Когда я сказал об этой неудаче Александру Михайлову, кажется, вслед за прочтением ему приведенного выше стихотворения Ольхина, он сделал недовольный жест. Он сам участвовал вместе со мной в организации освобождения и смотрел уже на непосредственные гражданские задачи нашей деятельности почти так же, как и я.

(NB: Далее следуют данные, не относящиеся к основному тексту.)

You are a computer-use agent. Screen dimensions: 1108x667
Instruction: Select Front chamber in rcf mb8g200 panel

Но он не был писателем и не верил в свои способности в этом отношении, а потому очень рассчитывал на меня как на своего ближайшего единомышленника.
70
О рассказе «Попытка освобождения Войнаральского» см. выше, примеч. 53. Фельетоны Д. А. Клеменца в «Земле и воле» имели название «Письмо чистосердечного россиянина».
— Значит, там не будет ни одной твоей статьи? — спросил он меня с неудовольствием.

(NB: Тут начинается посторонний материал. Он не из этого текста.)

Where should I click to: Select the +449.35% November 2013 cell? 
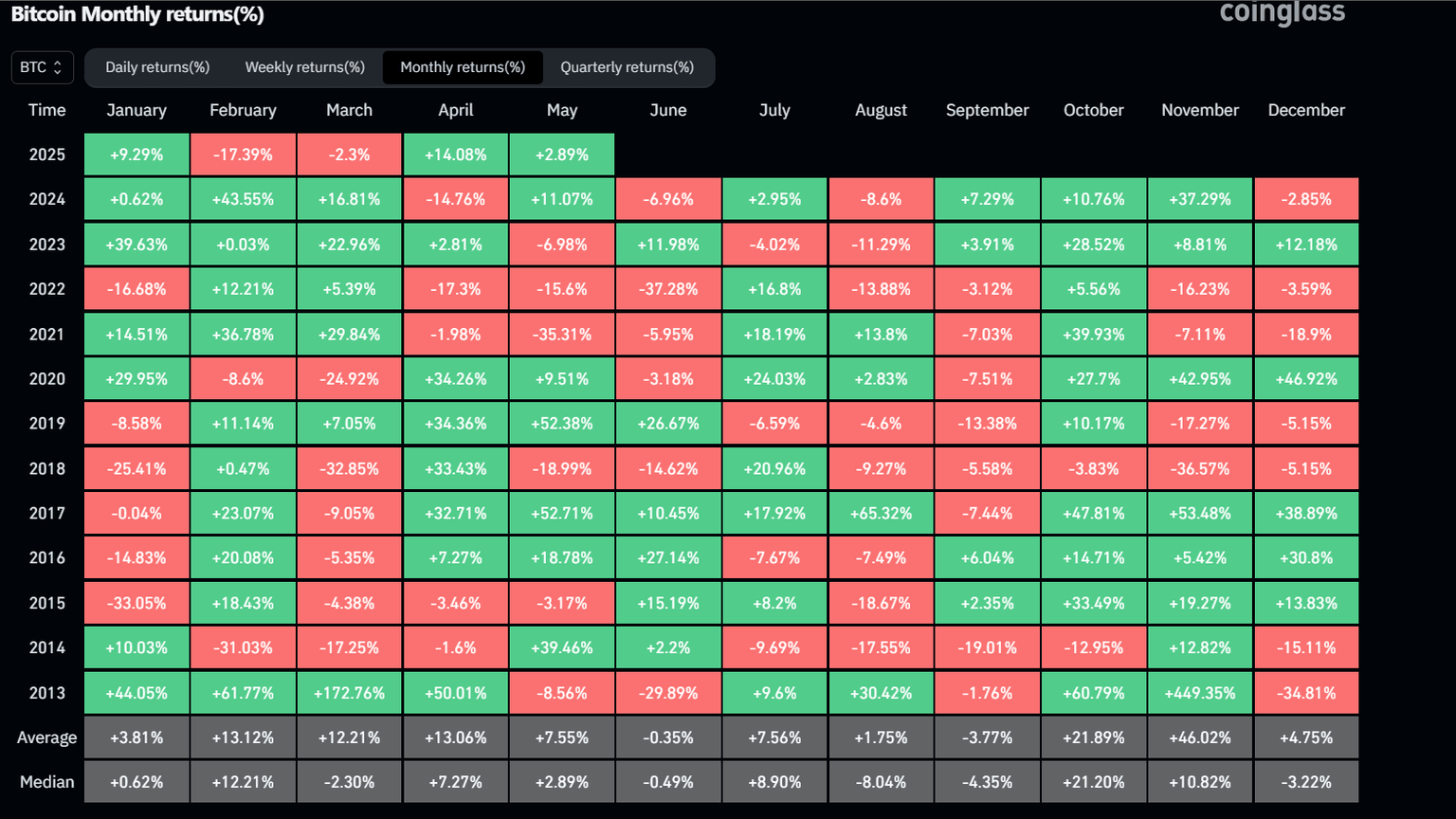(1200, 692)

— Только маленькая заметка о революционных событиях последних дней.
— Почему маленькая? У нас теперь так много событий, что можно бы написать и большую. Притом же ты мог бы изложить их в желательном для нас с тобой освещении и с соответствующими выводами.
— Но как же я мог спорить с Клеменцем о том, чтоб он взял свою статью обратно и очистил в номере место для меня? Это же неделикатно. Вышло бы, как будто я ценю свои статьи выше его статей.
— Но тогда тебе никогда не удастся поместить чего-нибудь своего. Статей всегда будет больше, чем места.
— Увидим. А теперь скажи всем, что мне поручен портфель редакции и ко мне должны стекаться все статьи посторонних авторов. Все, заслуживающие внимания, я буду прочитывать Кравчинскому и Клеменцу на наших редакционных собраниях и, конечно, усиленно буду хлопотать о помещении тех, которые будут соответствовать твоим и моим взглядам. Мне будет легче и удобнее защищать чужое, чем свое, в случае недостатка места.
2. Все времена перемешались
Я уже не помню всех параграфов устава и правил революционной организации «Земля и воля», явившейся теперь издательницей одноименного с ней нашего свободного журнала. Помню, что там, кроме основного пункта «Отдать обществу всю свою жизнь, имущество и все свои силы», были многие другие параграфы. Так, было правило о приеме новых членов. Они предлагались тремя старыми членами и утверждались большинством голосов. Было также правило и о выходе из общества не иначе как с согласия остальных товарищей и с обещанием навсегда держать в безусловной тайне все, что пришлось видеть или слышать во время общей деятельности.
Все члены пользовались полным товарищеским равноправием на общих собраниях и осведомлялись на них об общем ходе деятельности общества и о его ближайших целях. Это считалось необходимым потому, что «действующий во тьме не может относиться с полным энтузиазмом и энергией к тому, чего он не знает и в необходимости чего не убежден».
Однако если какой-нибудь группе лиц поручалось определенное дело, то она должна была вести его сама, не сообщая подробностей посторонним товарищам. В таком положении была, например, новоустроенная типография. Она была поручена Крыловой, Грязновой, Буху и «Абрамке» [71] , очень симпатичному юноше, фамилии которого не знал никто. При устройстве ее они получили запрещение сообщать ее адрес кому бы то ни было. Даже сообщаться с редакцией они должны были, приходя к нам на квартиры, а не приглашая нас к себе.
71
«Абрамка» — Сергей Ник. Лубкин, наборщик революционных подпольных типографий.
Так типография и держалась в величайшем секрете.
Аналогичным образом и каждая другая группа, которой поручалось вести какое-либо ответственное дело, сейчас же должна была замыкаться в себе и давать товарищам лишь общие объяснения о ходе своего предприятия, сохраняя внутри себя все детали, особенно где, кем и как исполняется порученное.
Зато по окончании возложенной задачи сообщались общему собранию все подробности дела.